[Data records]
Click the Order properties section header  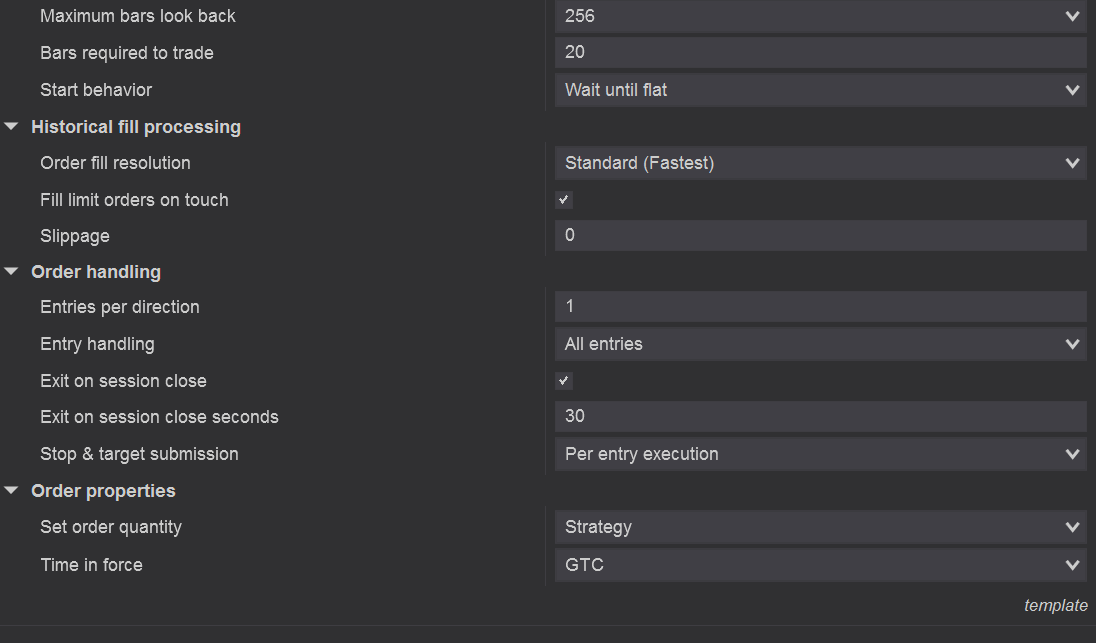pos(103,491)
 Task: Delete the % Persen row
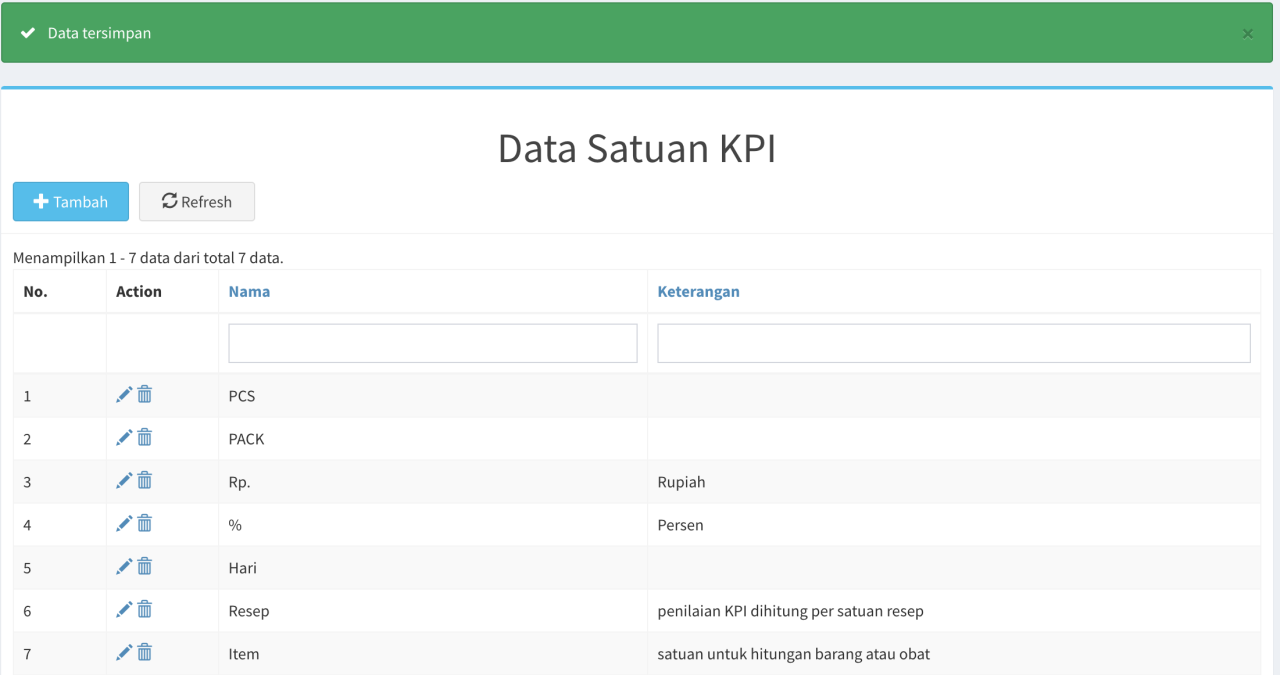(x=145, y=524)
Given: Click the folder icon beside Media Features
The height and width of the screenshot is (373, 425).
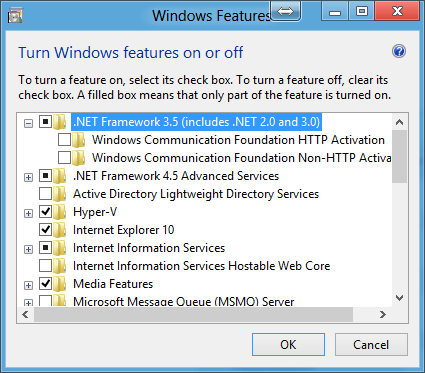Looking at the screenshot, I should point(60,284).
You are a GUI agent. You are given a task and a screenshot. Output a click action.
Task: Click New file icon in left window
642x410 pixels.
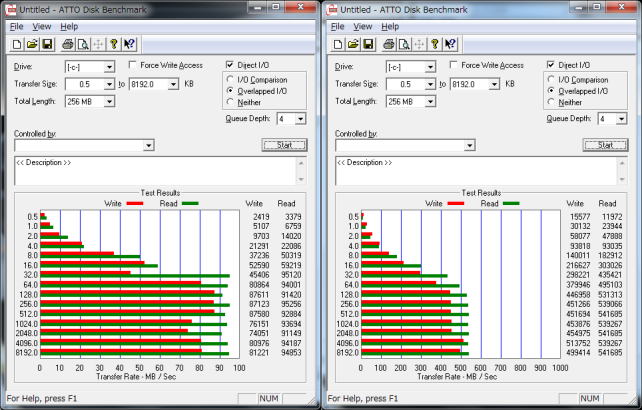coord(17,44)
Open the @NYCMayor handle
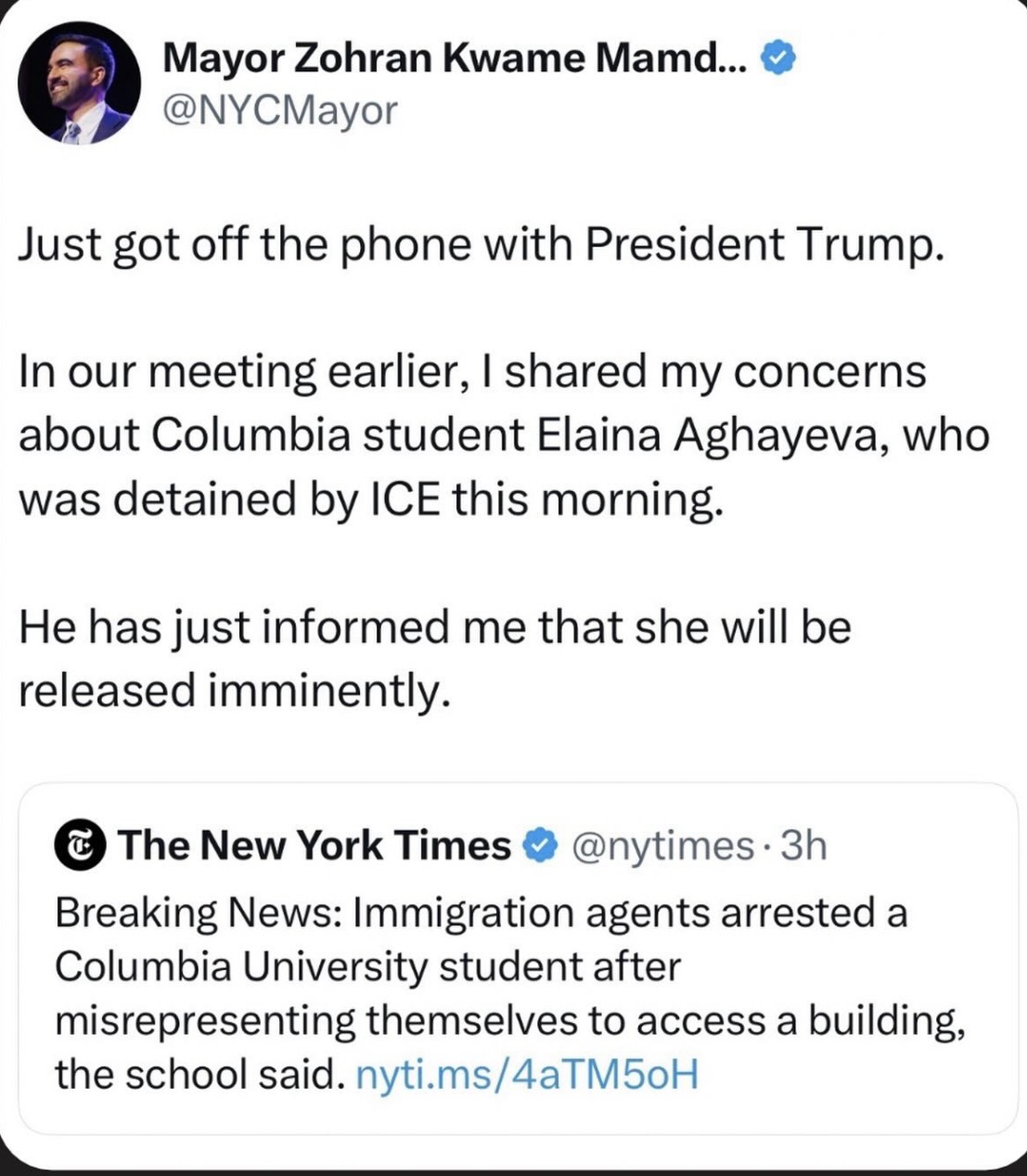 [x=279, y=110]
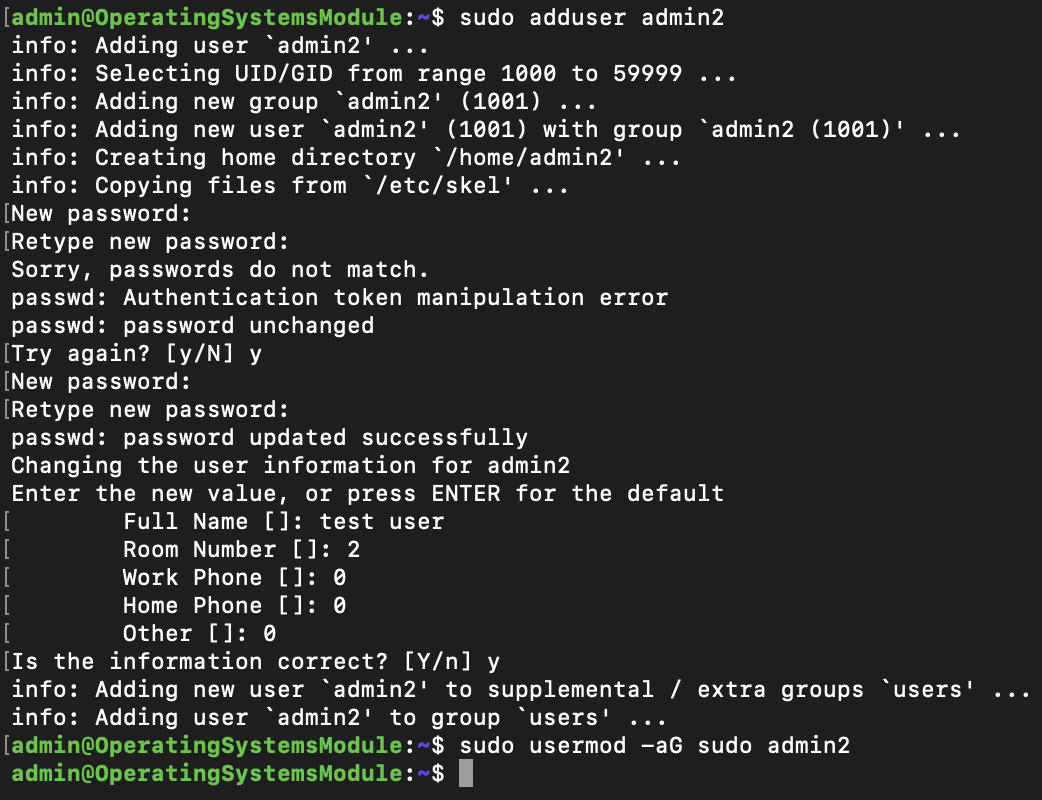Click the 'Full Name []' entry line
The image size is (1042, 800).
pyautogui.click(x=283, y=521)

Task: Show all lines in the records above that hold "icon".

Expected answer:
Given: Click the folder icon beside Media Features
Task: Click New file icon in left window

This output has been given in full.